It is that time of the year again, at least in the northern hemisphere, for thunderstorms.  I am a big proponent of grounding everything, there is simply no such thing as too much grounding.  I took a course when I was in the military given by Polyphaser in which grounding for lightning protection and EMP was emphasized.  It was very interesting in several respects.

One commonly held belief is that when lightning strikes an object, the ground immediately absorbs all of the charge.  That is not true in most cases due to ground resistances.  Eventually, the ground will absorb the charge but it can take several seconds to do this, especially with a big strike.  Equipment is damaged by current flow, therefore, every effort must be made to keep all of the equipment at the same potential, even if that potential is 10KV.  That is where a single point ground buss comes in.  Bonding every piece of equipment to a common ground buss ensures that no one device is at a lower potential while the charge dissipation is occurring.

The second misunderstanding about lightning is that it is DC voltage.  That is true, however, a lightning strike has an extremely fast rise time, on the order of 30 microseconds.  That makes it behave more like AC voltage around 10 KHz.  Therefore, ground buss wires need to have a minimum inductance.  Solid #2 wire is best, keeping it as straight as possible and using long sweeping turns where needed.  All bonds should be exothermically welded (CAD weld).

Ground system installed at WKZY, WHHZ and WDVH, Trenton Florida

Ground system installed at WKZY, WHHZ and WDVH-FM transmitter site in Trenton, Florida.  Central Florida is the lightning capital of the US.  Prior to doing this work, the Harris FM25K transmitter was knocked off the air at least once a month.  Since this was installed in 2005, they have had zero lightning related damage.  The ground rods are 20 feet long, driven down into the water table, spaced 20-30 feet apart.

All coax shields and metal conduits that come into the building should be bonded to the ground system where they leave the tower and where they enter the building.  At most tower sites, I install a ground ring around the outside of the building with rods every 20 feet or so.  From that ring, 5 to 6 radials outward 40 feet with ground rods every twenty feet works well.  I also install 5 to 6 radial out from the tower base with the same configuration.  The tower and building grounds are bonded together.  This is important because when the tower gets hit, the ground will quickly become electrically saturated.  If the building and the equipment is inside is at a different potential, current will begin to flow toward the lower potential, thus damaging gear.

All Coax, control and AC cables in and out of sensitive equipment should have ferrite toriods on them.  Transmitter manufactures normally supply these with new solid state transmitters, as MOSFETS are particularly sensitive to lightning damage.

Lightning damage to rack mounted equipment

This is a Potomac Instruments AM-19 directional antenna monitor.  It was damaged by a lightning strike two weeks ago on the WBNR tower in Beacon, NY.  The case arced to the rack it was mounted in.  This was a large strike, as several components in the phasor control circuit were also damaged.  The fact that this arced means that somehow the sample lines are not attached to the single point ground for this site, which needs to be corrected.

[Request] Duplicate the passage from the lightning grounding text between "It is that time" and "in several respects.", inclusive.

[Dataset content]

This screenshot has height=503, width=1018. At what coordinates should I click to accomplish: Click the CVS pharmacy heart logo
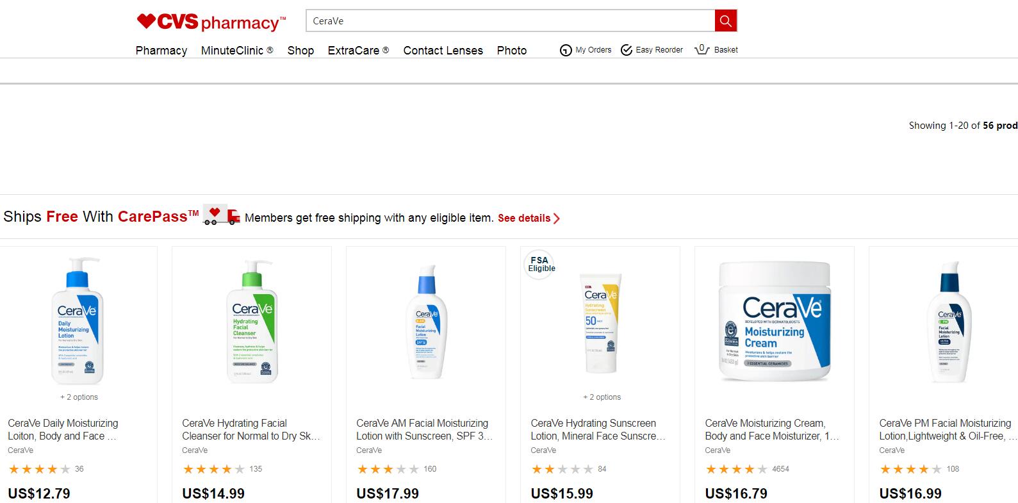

[Solution for this problem]
It is that time of the year again, at least in the northern hemisphere, for thunderstorms.  I am a big proponent of grounding everything, there is simply no such thing as too much grounding.  I took a course when I was in the military given by Polyphaser in which grounding for lightning protection and EMP was emphasized.  It was very interesting in several respects.